The Nature paper notes, “The process is collaborative and iterative, with seven teams using independent models and methodologies to prioritize mutations and lineages as well as rank importance for downstream testing. While the focus is on human infections, the Early Detection group also monitors variants circulating in animal populations, such as mink and deer, since they represent a potential reservoir source.”

On a weekly basis, the SAVE Early Detection and Analysis team reviews downloads of SARS-CoV-2 genomes from the international initiative for sequence sharing, GISAID. They search for variant and co-variant signatures in the genomes, then divide the work into two approaches: 

·  one based on convergent evolution as the main signal for selection and functional impact of mutations (done byCambridge and Walter Reed Army Institute of Research teams)

·  the other anchored on prevalence and growth patterns of mutations and defined lineages (the role of Los Alamos, Icahn School of Medicine at Mount Sinai, J. Craig Venter Institute/Bacterial Viral Bioinformatic Resource Center, UC-Riverside and Broad Institute teams)

Highlights of Los Alamos Impact
At Los Alamos, the Korber team identifies emergent mutational patterns within the SARS-CoV-2 spike protein to track newly emerging and expanding variants and determine transitions in global and regional sampling frequencies over time, which is the specialty area in which Los Alamos has made a huge impact.

They pay particular attention to mutations in parts of the spike protein known to be highly targeted by antibodies, or that might impact infectivity. They also systematically define the most commonly circulating form of each emerging variant of interest or concern against the backdrop of the continuously evolving virus.

“Identifying the emerging variants, and obtaining accurate sequences for those variants, required continued wrangling of burgeoning data,” said Theiler. “There are now close to 10 million SARS-CoV-2 sequences in GISAID. These sequences, however, are non-uniformly sampled, are often partial and some contain errors, and of course it is the newest variants that give the sequencers the most trouble.”

“The tools we developed, along with our colleagues on the LANL COVID-19 Viral Genome Analysis Pipeline (cov.lanl.gov), provided the infrastructure that enabled us to follow this pandemic though its various waves,” he added.

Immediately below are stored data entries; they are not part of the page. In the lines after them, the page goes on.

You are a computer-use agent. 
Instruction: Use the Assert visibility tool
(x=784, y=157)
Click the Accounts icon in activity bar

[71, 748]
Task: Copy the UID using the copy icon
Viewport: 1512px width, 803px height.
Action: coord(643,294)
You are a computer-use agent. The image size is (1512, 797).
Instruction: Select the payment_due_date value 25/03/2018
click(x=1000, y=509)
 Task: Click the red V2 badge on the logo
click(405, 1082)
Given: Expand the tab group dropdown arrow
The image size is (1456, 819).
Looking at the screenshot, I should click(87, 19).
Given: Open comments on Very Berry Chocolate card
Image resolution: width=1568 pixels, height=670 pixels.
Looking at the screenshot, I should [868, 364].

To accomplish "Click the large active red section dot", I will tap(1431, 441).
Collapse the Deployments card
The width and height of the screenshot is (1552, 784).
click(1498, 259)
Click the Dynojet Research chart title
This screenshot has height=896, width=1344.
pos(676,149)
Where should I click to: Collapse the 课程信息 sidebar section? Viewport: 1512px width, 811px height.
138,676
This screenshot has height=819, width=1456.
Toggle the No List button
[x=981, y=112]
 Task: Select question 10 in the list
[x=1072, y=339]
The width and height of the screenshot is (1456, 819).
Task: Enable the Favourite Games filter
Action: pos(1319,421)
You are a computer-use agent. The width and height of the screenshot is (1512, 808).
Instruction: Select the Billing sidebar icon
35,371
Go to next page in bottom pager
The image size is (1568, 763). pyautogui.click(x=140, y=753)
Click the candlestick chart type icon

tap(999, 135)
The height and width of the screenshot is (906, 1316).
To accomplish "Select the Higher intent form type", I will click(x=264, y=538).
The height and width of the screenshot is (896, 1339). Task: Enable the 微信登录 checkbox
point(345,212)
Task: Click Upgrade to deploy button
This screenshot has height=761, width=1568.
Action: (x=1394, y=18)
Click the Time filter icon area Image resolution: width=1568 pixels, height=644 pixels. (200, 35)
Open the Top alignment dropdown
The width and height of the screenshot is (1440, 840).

Korber noted that “by working with the SAVE Early Detection team, we were able to be part of a synergistic collaborative effort, where our results in terms of early detection could be cross-checked with those of others.”

She added, “The real beauty of being part of the larger SAVE project was the knowledge that our analysis pipeline could provide foundational support for the many experimental teams in SAVE, and that we could help the scientific community get the best version of newly emergent variants into their laboratories as quickly and accurately as possible. In this way the science needed to understand the immunological and virological characteristics of new variants was rapidly obtained, in time to help inform public health decisions.”